* [YOUR TASK]: Where does the string "Switch" appear in the listing below? Copy every line where it does.

* [RAW DATA]:
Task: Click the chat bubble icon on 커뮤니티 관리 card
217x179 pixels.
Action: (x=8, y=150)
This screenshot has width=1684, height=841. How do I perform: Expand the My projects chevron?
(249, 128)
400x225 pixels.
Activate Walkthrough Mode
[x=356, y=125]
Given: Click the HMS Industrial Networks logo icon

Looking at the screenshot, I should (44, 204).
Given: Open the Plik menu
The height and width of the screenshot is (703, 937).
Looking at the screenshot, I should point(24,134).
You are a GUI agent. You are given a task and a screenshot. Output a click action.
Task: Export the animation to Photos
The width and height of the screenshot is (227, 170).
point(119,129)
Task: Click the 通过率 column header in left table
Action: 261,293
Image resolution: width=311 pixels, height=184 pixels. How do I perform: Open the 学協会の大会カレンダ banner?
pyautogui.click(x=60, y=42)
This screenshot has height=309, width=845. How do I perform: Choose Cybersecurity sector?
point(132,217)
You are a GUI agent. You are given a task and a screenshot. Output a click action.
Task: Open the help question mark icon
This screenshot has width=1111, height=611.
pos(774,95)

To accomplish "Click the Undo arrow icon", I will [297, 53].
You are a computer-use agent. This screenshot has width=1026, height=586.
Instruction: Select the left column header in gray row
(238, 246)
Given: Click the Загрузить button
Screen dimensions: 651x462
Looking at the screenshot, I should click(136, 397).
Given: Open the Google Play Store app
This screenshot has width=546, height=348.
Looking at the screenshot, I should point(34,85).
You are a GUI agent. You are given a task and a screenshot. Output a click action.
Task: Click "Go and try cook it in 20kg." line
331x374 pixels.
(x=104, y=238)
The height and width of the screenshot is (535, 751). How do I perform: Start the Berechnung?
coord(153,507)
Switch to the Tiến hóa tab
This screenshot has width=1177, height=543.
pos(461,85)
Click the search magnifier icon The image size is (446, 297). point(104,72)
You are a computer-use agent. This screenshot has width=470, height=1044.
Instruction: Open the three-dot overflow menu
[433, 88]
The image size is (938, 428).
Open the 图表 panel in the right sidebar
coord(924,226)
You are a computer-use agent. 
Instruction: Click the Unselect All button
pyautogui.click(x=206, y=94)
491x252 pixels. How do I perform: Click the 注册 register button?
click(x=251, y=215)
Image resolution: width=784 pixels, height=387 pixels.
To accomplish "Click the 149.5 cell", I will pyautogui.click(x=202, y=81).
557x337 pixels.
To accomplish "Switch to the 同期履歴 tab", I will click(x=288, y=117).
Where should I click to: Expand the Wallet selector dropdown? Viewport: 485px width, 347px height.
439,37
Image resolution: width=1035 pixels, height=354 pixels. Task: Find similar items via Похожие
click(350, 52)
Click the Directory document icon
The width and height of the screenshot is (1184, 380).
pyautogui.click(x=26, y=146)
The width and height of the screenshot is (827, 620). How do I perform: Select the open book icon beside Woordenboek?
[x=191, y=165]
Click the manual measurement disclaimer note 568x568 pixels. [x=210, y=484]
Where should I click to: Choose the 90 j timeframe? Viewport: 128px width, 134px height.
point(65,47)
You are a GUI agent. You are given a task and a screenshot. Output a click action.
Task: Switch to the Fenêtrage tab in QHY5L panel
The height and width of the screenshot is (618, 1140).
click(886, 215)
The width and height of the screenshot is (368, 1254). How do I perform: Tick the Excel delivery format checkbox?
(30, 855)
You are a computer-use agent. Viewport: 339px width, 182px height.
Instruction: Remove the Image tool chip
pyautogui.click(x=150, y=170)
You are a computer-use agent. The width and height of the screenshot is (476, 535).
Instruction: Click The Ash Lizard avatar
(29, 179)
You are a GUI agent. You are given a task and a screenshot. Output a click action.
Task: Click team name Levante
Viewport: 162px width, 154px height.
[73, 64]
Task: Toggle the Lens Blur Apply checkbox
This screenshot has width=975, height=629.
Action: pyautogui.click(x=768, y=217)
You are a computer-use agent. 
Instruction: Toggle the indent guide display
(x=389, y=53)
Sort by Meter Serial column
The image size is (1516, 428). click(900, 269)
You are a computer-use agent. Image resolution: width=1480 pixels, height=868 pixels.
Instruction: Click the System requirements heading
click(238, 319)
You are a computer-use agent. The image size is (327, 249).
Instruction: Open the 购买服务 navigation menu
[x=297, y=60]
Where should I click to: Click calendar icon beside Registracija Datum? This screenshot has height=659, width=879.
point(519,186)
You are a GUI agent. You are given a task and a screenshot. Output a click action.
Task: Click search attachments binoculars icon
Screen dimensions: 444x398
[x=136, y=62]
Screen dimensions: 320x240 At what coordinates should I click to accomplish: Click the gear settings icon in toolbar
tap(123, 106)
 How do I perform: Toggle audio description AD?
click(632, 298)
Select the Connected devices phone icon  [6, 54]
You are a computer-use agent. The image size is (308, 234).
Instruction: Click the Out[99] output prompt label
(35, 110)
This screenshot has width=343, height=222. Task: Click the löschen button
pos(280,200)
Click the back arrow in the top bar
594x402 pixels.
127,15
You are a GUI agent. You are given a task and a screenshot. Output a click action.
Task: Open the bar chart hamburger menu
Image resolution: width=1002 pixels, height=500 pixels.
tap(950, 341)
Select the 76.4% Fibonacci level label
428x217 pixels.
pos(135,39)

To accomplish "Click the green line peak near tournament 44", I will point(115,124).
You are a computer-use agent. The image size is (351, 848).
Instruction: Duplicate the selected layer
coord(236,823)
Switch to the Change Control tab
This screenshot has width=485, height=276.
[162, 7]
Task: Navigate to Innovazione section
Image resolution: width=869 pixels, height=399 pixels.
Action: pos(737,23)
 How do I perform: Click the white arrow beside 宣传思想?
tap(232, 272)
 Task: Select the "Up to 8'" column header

* [EXPECTED OUTPUT]:
Switch to the Tiến hóa tab
To accomplish "Switch to the 同期履歴 tab", I will click(x=288, y=117).
Task: Switch to the Fenêtrage tab in QHY5L panel
Switch to the Change Control tab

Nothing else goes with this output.